◆ Available data
───

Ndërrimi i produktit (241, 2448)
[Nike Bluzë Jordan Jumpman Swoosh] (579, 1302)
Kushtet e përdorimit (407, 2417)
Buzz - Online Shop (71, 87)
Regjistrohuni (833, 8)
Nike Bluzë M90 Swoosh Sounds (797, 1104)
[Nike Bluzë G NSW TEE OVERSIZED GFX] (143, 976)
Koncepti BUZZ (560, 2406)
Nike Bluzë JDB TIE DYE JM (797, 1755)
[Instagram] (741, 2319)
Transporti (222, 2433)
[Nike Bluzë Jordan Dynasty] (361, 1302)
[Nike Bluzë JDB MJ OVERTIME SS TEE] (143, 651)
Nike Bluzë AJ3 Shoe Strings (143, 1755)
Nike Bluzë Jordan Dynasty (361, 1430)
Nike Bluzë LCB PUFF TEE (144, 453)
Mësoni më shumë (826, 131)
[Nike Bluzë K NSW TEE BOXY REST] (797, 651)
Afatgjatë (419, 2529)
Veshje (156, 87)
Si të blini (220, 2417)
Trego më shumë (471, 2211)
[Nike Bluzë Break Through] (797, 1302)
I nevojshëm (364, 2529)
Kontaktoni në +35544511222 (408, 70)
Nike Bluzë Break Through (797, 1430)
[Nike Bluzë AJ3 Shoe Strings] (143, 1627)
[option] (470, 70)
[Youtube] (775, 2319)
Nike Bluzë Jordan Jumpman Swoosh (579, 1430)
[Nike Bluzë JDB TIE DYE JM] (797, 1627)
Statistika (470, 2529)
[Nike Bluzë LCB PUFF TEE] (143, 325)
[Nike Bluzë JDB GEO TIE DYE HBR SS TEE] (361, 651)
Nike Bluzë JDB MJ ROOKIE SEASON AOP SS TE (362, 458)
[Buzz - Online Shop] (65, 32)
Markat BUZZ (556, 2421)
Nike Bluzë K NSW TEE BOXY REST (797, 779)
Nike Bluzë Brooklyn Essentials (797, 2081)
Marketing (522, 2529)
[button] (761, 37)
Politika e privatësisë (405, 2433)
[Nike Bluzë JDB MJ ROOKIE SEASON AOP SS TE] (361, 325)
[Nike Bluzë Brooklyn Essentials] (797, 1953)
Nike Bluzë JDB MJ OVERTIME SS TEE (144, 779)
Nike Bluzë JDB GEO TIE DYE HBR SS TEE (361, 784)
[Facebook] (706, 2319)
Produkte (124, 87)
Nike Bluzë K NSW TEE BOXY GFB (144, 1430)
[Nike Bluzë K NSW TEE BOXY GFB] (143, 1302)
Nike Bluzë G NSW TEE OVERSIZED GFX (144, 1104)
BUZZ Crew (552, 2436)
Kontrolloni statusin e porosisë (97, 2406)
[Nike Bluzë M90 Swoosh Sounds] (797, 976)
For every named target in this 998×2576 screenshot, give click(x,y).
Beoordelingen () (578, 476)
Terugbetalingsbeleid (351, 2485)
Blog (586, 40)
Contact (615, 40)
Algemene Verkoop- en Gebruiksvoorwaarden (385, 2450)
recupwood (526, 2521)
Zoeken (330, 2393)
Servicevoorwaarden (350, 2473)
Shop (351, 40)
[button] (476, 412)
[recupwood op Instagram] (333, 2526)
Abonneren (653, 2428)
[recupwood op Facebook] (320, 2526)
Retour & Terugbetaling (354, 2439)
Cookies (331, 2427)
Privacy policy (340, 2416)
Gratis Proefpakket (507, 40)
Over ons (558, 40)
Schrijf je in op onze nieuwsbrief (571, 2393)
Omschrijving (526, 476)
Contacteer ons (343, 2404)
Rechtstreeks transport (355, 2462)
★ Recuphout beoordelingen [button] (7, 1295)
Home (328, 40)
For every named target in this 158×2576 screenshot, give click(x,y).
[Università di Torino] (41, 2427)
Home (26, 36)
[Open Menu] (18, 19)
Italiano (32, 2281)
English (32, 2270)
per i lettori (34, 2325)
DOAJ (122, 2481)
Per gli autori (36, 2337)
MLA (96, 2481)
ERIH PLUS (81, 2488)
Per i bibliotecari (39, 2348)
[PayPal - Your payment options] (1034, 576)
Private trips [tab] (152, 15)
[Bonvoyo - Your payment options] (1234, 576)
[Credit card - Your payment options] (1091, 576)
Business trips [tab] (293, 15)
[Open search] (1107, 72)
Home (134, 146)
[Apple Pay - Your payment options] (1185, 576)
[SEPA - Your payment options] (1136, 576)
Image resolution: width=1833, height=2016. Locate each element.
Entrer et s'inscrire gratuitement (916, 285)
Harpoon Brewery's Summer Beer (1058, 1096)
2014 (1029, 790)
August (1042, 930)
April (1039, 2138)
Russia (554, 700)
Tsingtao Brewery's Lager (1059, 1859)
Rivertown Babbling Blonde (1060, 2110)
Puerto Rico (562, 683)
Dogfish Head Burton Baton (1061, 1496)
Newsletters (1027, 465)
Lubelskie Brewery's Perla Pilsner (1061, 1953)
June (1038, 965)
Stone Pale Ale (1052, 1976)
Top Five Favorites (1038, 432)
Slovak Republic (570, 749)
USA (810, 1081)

───

Using the records above, filter out every line that lacks the string "recupwood" and copy the rest.

recupwood (526, 2521)
[recupwood op Instagram] (333, 2526)
[recupwood op Facebook] (320, 2526)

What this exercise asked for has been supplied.